* **THE DATA**
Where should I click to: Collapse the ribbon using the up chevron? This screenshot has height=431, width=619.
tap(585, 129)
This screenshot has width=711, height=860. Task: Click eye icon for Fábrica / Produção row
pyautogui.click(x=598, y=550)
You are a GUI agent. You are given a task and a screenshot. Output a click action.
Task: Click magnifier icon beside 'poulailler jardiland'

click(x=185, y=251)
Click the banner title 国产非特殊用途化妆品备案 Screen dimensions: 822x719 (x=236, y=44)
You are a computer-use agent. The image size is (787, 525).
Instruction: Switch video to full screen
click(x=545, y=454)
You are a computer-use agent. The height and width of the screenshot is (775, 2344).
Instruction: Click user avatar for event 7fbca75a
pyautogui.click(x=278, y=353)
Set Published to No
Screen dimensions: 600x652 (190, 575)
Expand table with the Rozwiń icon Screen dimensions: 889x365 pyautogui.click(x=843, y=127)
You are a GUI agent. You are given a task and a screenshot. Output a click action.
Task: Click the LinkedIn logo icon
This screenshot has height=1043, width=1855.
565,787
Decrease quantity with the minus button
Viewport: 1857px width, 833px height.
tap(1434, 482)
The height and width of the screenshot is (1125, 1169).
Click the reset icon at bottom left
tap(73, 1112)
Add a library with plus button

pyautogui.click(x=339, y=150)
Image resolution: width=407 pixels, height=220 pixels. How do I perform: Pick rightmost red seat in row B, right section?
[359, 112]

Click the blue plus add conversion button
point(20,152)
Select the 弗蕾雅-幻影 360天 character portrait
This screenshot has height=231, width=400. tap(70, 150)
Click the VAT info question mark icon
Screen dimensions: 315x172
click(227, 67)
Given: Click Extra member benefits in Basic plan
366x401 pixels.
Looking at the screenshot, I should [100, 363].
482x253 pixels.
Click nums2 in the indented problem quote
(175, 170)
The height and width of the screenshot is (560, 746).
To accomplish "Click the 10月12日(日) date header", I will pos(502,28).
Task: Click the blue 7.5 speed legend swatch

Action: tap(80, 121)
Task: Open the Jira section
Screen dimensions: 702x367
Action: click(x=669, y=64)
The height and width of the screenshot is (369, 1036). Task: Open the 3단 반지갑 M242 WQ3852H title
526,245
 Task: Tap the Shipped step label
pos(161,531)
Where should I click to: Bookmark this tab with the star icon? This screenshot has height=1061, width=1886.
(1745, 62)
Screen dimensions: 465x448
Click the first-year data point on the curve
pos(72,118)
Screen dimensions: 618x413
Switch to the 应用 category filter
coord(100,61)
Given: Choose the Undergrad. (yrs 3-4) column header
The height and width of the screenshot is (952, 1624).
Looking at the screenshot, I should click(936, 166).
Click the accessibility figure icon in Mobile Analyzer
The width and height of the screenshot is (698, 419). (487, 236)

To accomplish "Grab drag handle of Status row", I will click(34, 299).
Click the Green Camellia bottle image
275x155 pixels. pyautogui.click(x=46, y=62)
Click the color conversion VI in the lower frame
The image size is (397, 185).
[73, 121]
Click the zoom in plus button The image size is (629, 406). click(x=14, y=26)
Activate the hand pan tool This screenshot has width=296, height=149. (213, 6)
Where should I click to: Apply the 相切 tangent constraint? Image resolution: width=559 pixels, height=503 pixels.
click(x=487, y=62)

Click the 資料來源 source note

* **WORK ITEM**
Only the lines containing "computer" are needed; pull them out of the listing.

* **COMPLETED TASK**
You are a computer-use agent. The image size is (787, 525).
You are a computer-use agent. The height and width of the screenshot is (775, 2344).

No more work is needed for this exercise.